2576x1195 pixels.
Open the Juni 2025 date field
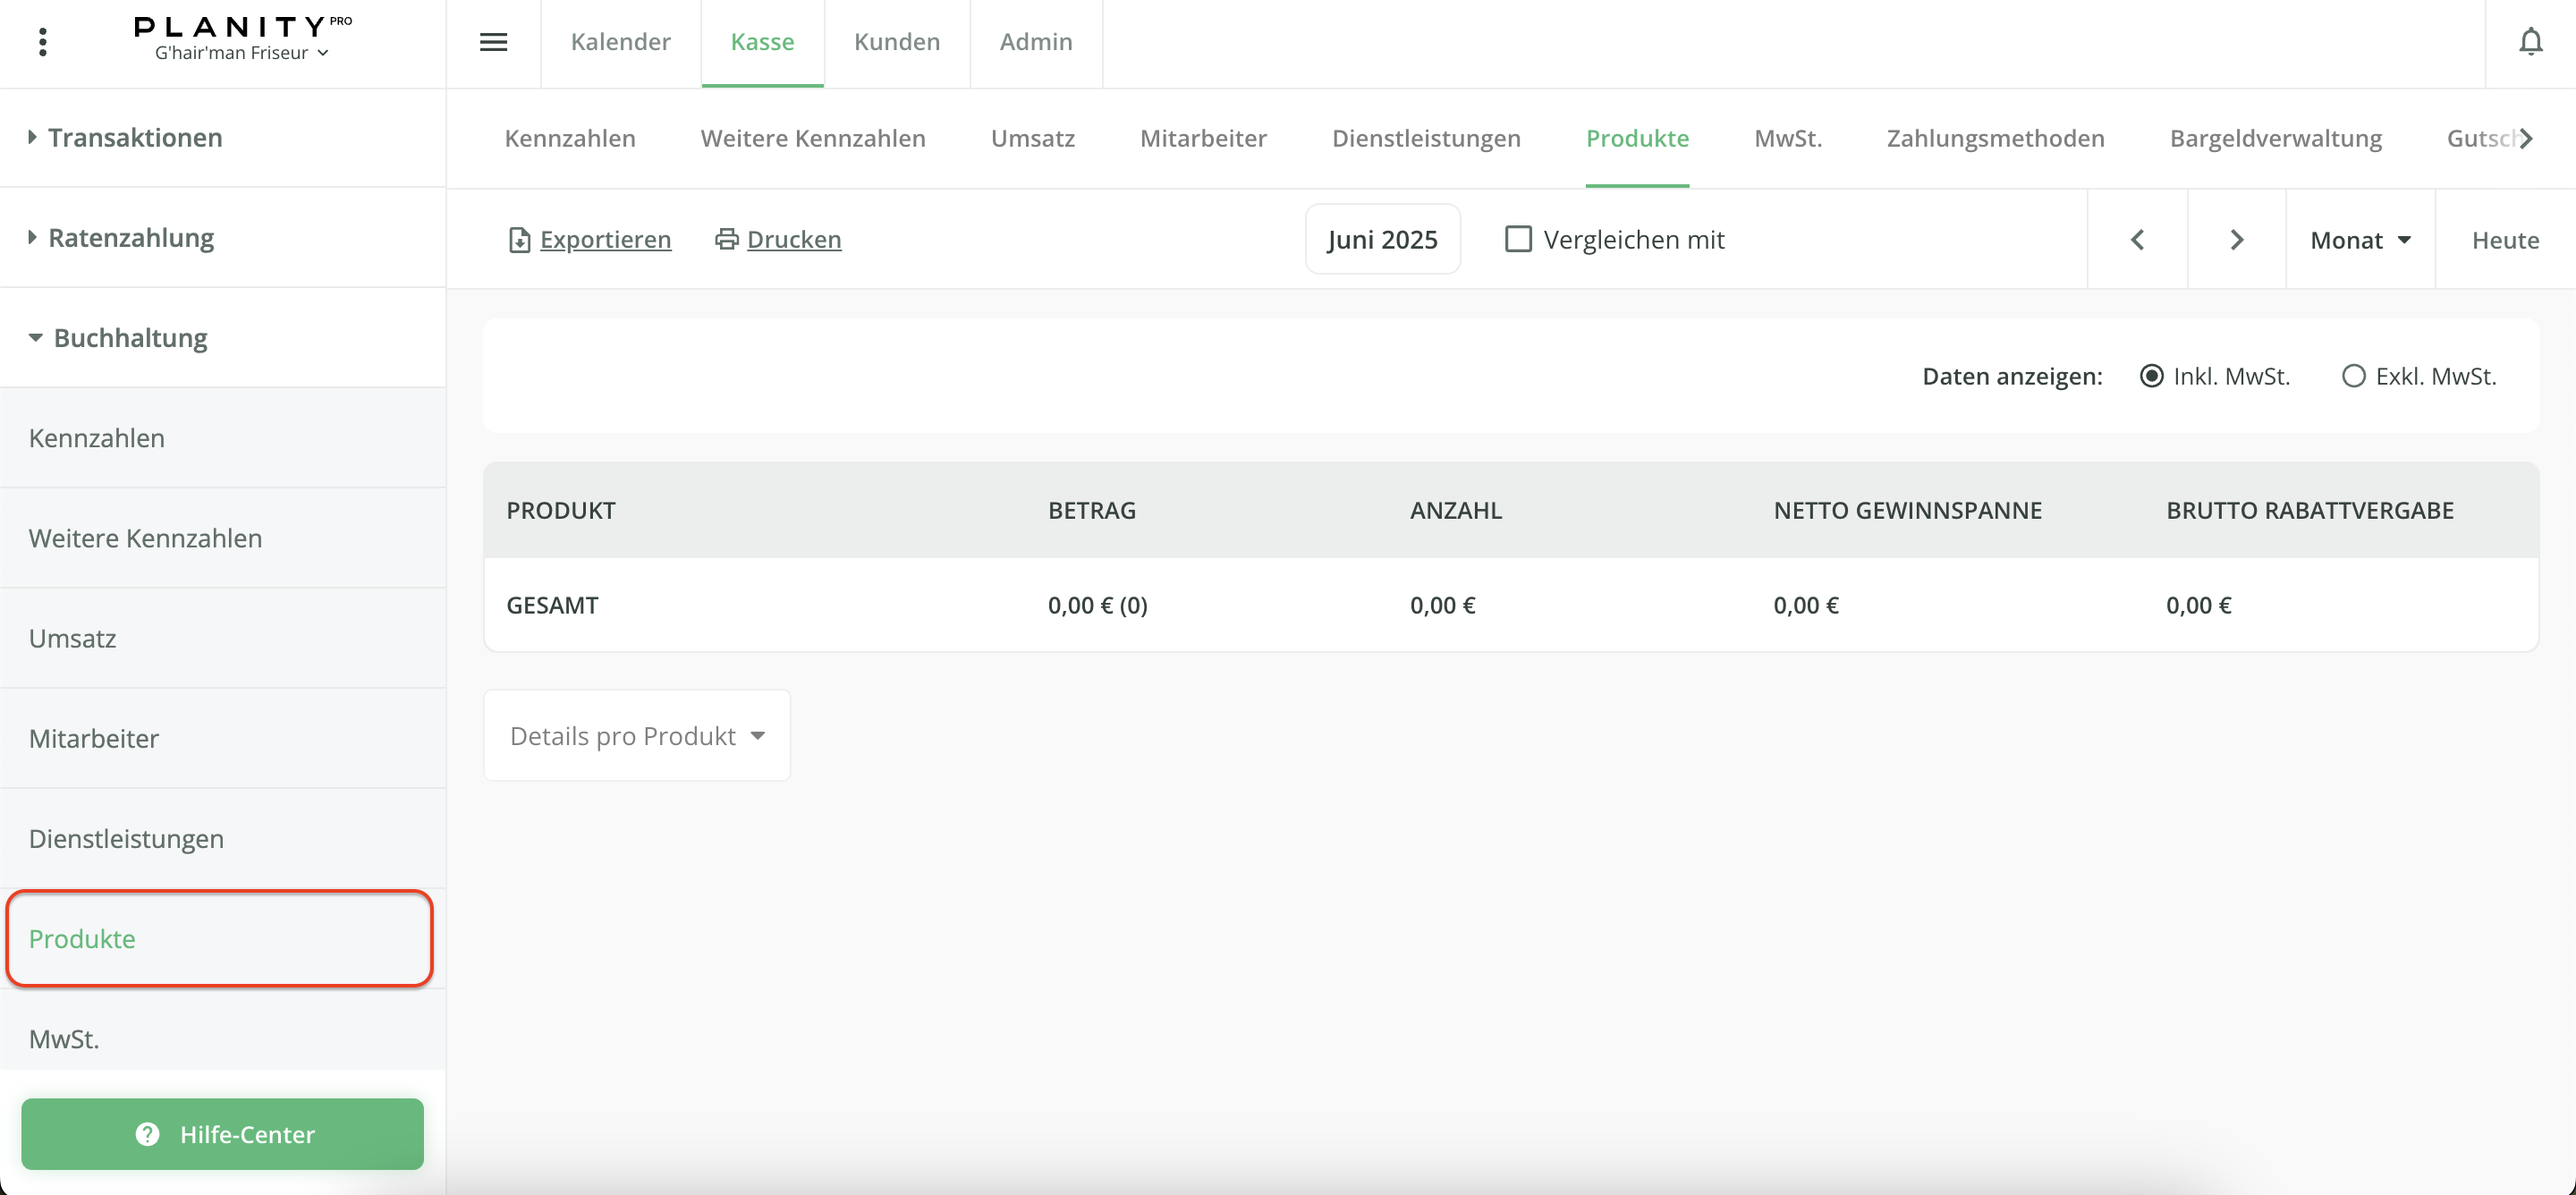coord(1382,240)
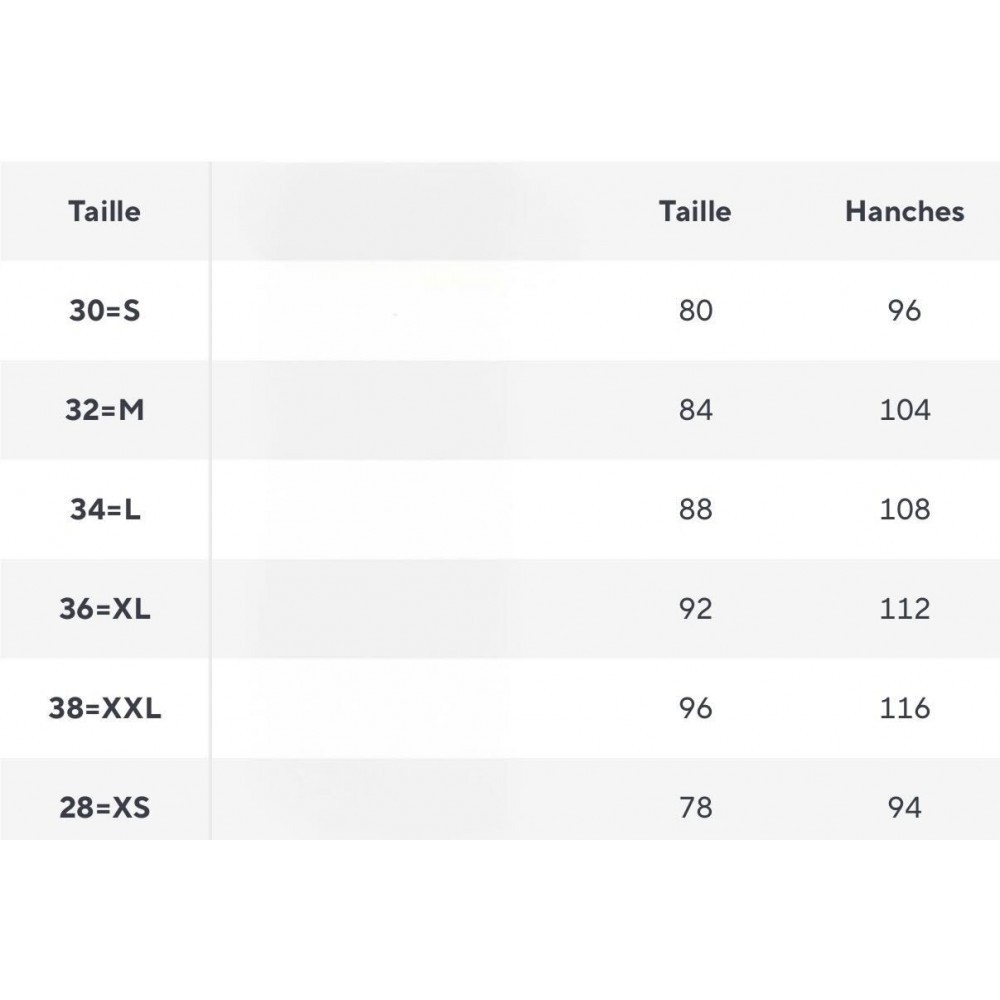Click the Taille measurement column header

[x=695, y=212]
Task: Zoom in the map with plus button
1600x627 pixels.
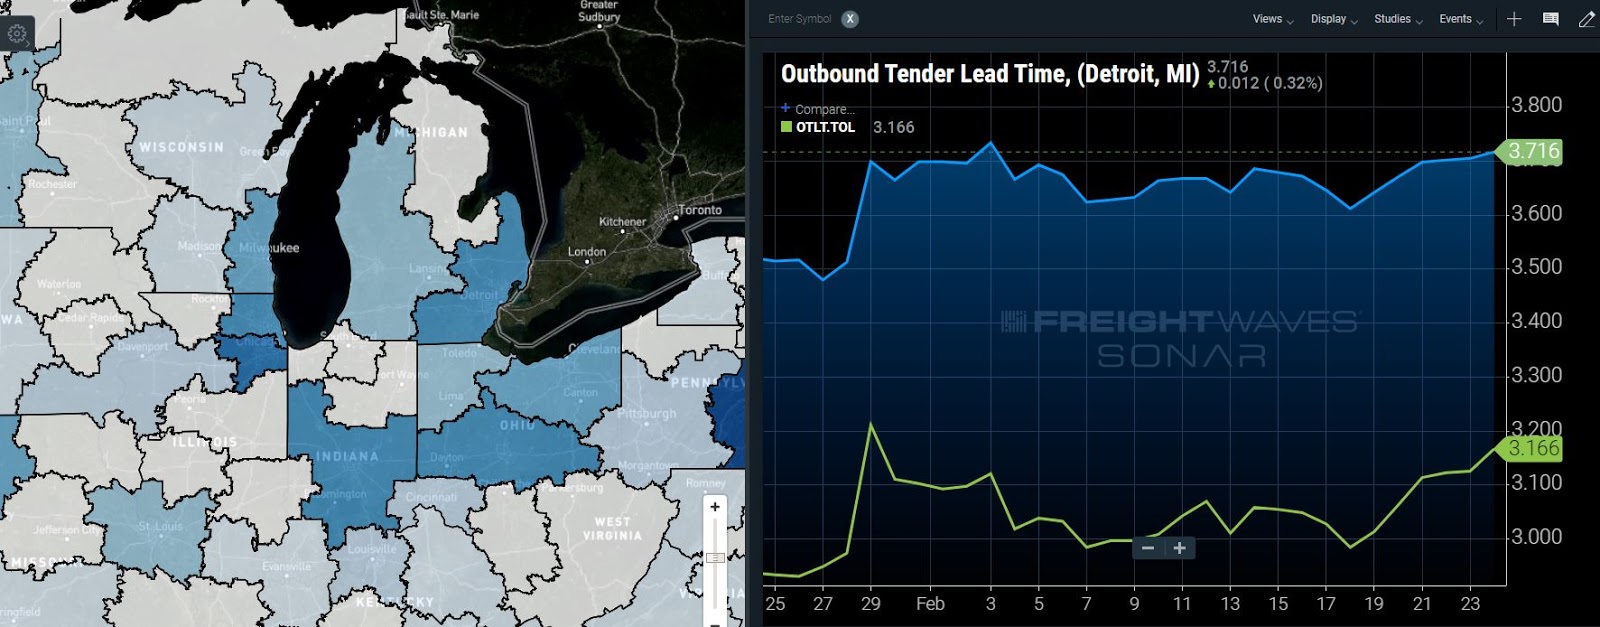Action: click(715, 507)
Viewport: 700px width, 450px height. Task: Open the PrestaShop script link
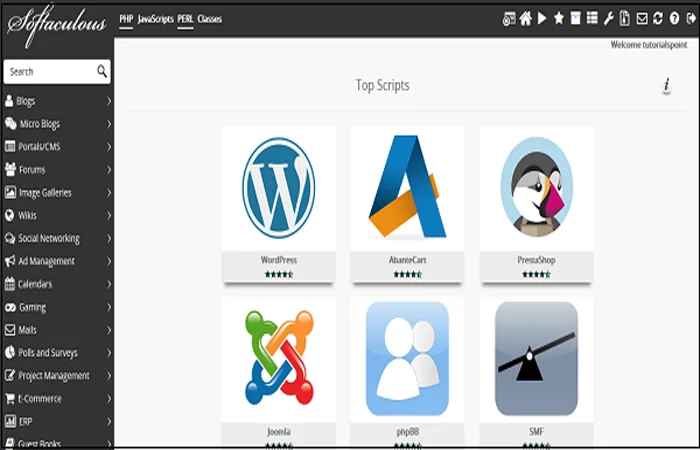[x=536, y=260]
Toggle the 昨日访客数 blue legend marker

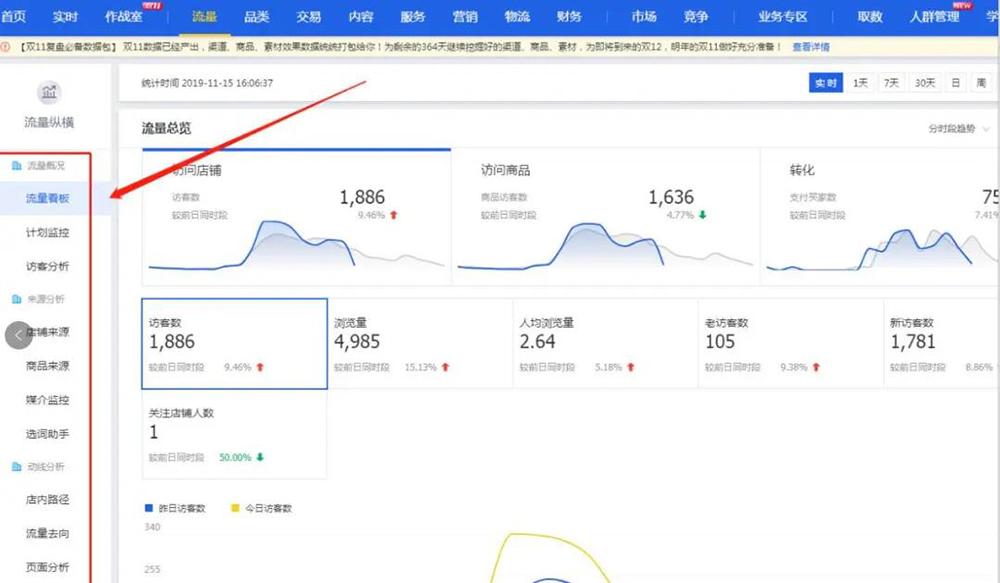click(x=150, y=508)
:::::
Give the rows above as a JSON list of strings, with one string for each line and no blank lines. Leave the pictures out of your answer.

[
  "2576x1195 pixels.",
  "Open the Juni 2025 date field",
  "coord(1382,240)",
  "Click the Taille measurement column header",
  "[x=695, y=212]",
  "Task: Zoom in the map with plus button",
  "1600x627 pixels.",
  "Action: click(715, 507)",
  "Viewport: 700px width, 450px height. Task: Open the PrestaShop script link",
  "[x=536, y=260]",
  "Toggle the 昨日访客数 blue legend marker",
  "click(x=150, y=508)"
]